▶ **PASSAGE TO READ**:
------------------------------------

Dedication

Dedicated to Intensive Care nurses everywhere

Friday, May 22, 2015

Prologue






Have you wondered what it would be like to find yourself suddenly in Alice’s shoes?  Having fallen down a rabbit-hole or climbed through a looking glass, you find yourself unexpectedly in a strange dimension.  In early 2012 at the age of 57, my wife Carolie experienced a brain aneurysm.  To be more precise, she had a grade 4 sub-arachnoid haemorrhage, which resulted from a ruptured right anterior communicating artery aneurysm.*  




The propensity to indulge in the odd metaphor, allegory and allusion becomes a solace at such times.  Not only is the brain an extraordinary labyrinth (the picture above is of a brain that has experienced a sub-arachnoid haemorrhage), but the places we go to survive and recover from such events are equally labyrinthine.  


My wife has a whimsical love of nursery rhymes and allegorical tales for children, using them to great effect in their education.  At the time of these events she was deputy principal of a primary school with specialized expertise in early childhood learning, literacy and remedial education. Lewis Carroll’s magical work of logical contradictions in altered states of consciousness came to my mind on day one of these events.

Carolie in tune with the moon





Mercifully, the ancients left a note or two as a guide for the perplexed. Carroll seems to have pondered several of these in the making of his tale of a girl who stumbles out of  the ‘norm’ into a journey of discovery, during which she encounters and befriends strange entities, endures and overcomes hardships, and in the process changes fundamentally – a kind of human alchemy.  We trust you will forgive the occasional indulgence of metaphor and allusion as we grapple with our trip down the rabbit hole and through the looking glass. 

From the early poor houses of the Basilian Fathers, through multiple historical iterations, leading to the modern hospital behemoth, people in crisis have turned to hospitals.  Their complexity has grown exponentially since the nineteenth century.  The following tale is largely made up of recollections of, and observations on, time spent in a medical labyrinth – we did it together, from different sides of the experiential equation.

------------------------------------

Collected data
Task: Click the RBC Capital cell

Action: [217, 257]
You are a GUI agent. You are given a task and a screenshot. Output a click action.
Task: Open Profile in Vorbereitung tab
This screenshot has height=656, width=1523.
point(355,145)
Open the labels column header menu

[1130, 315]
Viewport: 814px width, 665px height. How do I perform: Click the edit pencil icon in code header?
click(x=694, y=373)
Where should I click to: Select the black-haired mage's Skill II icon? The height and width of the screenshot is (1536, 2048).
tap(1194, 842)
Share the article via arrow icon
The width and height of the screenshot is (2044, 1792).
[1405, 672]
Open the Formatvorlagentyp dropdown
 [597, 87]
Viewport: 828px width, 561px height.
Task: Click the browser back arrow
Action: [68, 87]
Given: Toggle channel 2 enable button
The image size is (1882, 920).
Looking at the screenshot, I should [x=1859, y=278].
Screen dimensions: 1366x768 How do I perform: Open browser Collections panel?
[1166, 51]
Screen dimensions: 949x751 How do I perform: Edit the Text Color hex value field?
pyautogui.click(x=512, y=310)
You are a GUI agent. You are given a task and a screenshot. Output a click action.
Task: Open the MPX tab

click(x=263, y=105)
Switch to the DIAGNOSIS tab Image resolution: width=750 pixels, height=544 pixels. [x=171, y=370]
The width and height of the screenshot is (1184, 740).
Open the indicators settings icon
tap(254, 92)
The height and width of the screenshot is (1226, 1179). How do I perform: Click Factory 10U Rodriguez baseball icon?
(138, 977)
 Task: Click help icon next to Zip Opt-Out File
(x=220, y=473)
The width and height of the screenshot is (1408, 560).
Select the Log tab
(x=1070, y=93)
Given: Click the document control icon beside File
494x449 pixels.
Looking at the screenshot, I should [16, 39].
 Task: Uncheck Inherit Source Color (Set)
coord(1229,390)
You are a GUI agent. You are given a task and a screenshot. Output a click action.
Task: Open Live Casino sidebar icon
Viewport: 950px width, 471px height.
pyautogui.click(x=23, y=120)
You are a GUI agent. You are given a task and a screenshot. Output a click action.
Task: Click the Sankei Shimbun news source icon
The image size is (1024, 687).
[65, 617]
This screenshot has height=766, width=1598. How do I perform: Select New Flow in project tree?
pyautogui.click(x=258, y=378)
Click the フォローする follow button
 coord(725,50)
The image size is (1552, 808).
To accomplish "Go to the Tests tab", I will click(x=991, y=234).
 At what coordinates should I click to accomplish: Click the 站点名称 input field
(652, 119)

------------------------------------

▶ **ACTIVITY LIST**:
- 1) In the prologue about Carolie's brain aneurysm, what position did she hold at her school when these events happened?
- 2) Pick up the prologue about Carolie's brain aneurysm after its last sentence and continue it.

▶ **OUTPUTS IN ORDER**:
- 1) She was deputy principal of a primary school.

- 2)
Our tale might provide some insights into the peculiar lot of people thrust without warning into the unfamiliar world of intensive care units and allied health professionals, hospital pharmacopeia, and high dependency neurological and rehabilitation wards.  It is a confronting place, with its own lexicon, hierarchy, protocols, terrors and revelations.  We hope to bring some comfort as well.  The hospital labyrinth is daunting for the uninitiated, with strange loops and byways, but it is a navigable space that can promote healing with the help of a true compass, sympathetic inhabitants, determination and doughty friends. 

Initially, we will limit ourselves to memories of the period spent surviving stroke in two major public hospitals.  Our subsequent adventures in the world of out-patient rehabilitation and in private hospitals to manage ongoing cranial infection and eventual cranioplasty will be explored later in this  space.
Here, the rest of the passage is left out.